■ What the task asks: From the entries below, please output exactly the lines starting at the one containing "Screen dimensions: 1270x952" and ending at the one containing "Switch to the Dummy 3 tab", both included.
★ ★ ★
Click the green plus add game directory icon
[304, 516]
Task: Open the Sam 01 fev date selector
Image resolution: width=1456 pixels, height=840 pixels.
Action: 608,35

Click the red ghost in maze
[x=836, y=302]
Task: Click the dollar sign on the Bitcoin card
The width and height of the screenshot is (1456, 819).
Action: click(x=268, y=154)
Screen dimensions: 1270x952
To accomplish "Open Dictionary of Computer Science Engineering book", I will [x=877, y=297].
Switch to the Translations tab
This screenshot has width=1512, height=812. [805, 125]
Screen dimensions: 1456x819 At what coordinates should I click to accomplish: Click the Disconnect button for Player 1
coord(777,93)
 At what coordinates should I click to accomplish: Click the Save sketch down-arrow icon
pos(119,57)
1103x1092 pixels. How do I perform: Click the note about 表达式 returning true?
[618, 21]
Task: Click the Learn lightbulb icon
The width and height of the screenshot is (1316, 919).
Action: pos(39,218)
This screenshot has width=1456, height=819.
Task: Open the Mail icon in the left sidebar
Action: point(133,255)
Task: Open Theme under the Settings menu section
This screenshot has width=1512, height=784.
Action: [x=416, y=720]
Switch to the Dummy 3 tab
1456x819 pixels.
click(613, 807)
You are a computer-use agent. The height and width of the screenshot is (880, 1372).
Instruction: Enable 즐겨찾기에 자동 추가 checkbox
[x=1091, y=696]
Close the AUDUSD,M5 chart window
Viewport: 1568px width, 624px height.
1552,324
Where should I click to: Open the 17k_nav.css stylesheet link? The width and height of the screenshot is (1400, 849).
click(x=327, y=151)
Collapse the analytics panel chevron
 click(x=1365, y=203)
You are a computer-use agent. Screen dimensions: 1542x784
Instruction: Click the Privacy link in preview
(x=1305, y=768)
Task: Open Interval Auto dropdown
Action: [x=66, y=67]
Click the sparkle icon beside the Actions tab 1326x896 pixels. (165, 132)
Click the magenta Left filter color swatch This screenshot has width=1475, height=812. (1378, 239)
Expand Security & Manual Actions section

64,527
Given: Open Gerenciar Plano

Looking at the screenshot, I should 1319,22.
★ ★ ★
■ Problem solution:
Screen dimensions: 1270x952
To accomplish "Open Dictionary of Computer Science Engineering book", I will [x=877, y=297].
Switch to the Translations tab
This screenshot has width=1512, height=812. [805, 125]
Screen dimensions: 1456x819 At what coordinates should I click to accomplish: Click the Disconnect button for Player 1
coord(777,93)
 At what coordinates should I click to accomplish: Click the Save sketch down-arrow icon
pos(119,57)
1103x1092 pixels. How do I perform: Click the note about 表达式 returning true?
[618, 21]
Task: Click the Learn lightbulb icon
The width and height of the screenshot is (1316, 919).
Action: pos(39,218)
This screenshot has width=1456, height=819.
Task: Open the Mail icon in the left sidebar
Action: point(133,255)
Task: Open Theme under the Settings menu section
This screenshot has width=1512, height=784.
Action: [x=416, y=720]
Switch to the Dummy 3 tab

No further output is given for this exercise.